Augie got his AJP this weekend!!

He had a great run, fast, clean and most important Happy!

To celebrate I bought him a back on track dog coat which he really seems to like wearing. He also got a new cool coat for summer, toys and extra special treats!

We did our first move up for this coming weekend and will now work on his MJP. I'm so excited, I never thought we'd get this far


----------



## LJack (Aug 10, 2012)

Woo Hoo! Wat to go Augie. Congratultions!


----------



## FlyingQuizini (Oct 24, 2006)

Congrats! Mission Circuit?


----------



## AmberSunrise (Apr 1, 2009)

Congratulations


----------



## Ljilly28 (Jan 22, 2008)

Congratulations to Team Augie Doggie!


----------



## nolefan (Nov 6, 2009)

You must be so thrilled! Congratulations - we will need a photo shared


----------



## hotel4dogs (Sep 29, 2008)

Big congratulations!! Way to go!


----------



## sammydog (Aug 23, 2008)

Yippi!! Congratulations to you and Augie! Looks like Augie got all sorts of good stuff!


----------



## Augie's Mom (Sep 28, 2007)

FlyingQuizini said:


> Congrats! Mission Circuit?


Yes, we were at Mission Circuit.
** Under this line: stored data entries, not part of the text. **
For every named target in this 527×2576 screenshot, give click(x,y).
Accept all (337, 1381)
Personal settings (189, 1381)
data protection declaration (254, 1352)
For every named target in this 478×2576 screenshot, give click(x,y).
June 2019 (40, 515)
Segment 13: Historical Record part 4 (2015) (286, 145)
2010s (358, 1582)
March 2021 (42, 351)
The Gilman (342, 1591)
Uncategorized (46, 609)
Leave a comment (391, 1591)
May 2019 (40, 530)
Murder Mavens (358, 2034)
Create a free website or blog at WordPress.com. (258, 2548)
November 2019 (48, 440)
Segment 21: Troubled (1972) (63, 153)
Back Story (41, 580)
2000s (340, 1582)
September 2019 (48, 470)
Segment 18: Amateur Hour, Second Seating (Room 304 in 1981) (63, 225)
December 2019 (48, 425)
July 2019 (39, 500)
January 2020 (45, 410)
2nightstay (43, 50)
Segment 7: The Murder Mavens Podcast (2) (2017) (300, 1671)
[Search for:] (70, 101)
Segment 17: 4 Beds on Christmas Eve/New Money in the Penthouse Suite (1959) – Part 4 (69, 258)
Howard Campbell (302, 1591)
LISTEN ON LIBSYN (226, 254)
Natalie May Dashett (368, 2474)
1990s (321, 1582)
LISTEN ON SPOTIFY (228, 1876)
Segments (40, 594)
First time there and really enjoyed it.


----------



## Augie's Mom (Sep 28, 2007)

sammydog said:


> Yippi!! Congratulations to you and Augie! Looks like Augie got all sorts of good stuff!
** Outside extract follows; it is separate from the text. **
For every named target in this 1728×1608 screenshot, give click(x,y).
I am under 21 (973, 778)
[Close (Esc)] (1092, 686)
Thanks! He sure did! The back on track back brace has helped me so much I decided to buy him the dog coat as a preventative.


----------



## Augie's Mom (Sep 28, 2007)

nolefan said:


> You must be so thrilled! Congratulations - we will need a photo shared


I am, I'm positively giddy!!

I wish I had a picture, unfortunately there aren't photographers at obedience or agility trials.


----------



## Augie's Mom (Sep 28, 2007)

Sunrise said:


> Congratulations


Thanks! Can't wait to see what I can learn in "Heeling Games", maybe I will have an obedience brag in the future.


----------



## Augie's Mom (Sep 28, 2007)

Thank you all so much for your congrats and kind words!!

I'm so proud of Augie getting to this level. If you've been around the forum for a while you may remember all the challenges we had with him jumping a few years ago. Had to start from scratch three times.


----------



## sammydog (Aug 23, 2008)

My dogs love their Back on Track jackets! I miss Mission Circuit, one of these years I am coming down for it again! You can't beat 5 days of agility!


----------



## boomers_dawn (Sep 20, 2009)

Congratulations Augie and Augie's Mom!


----------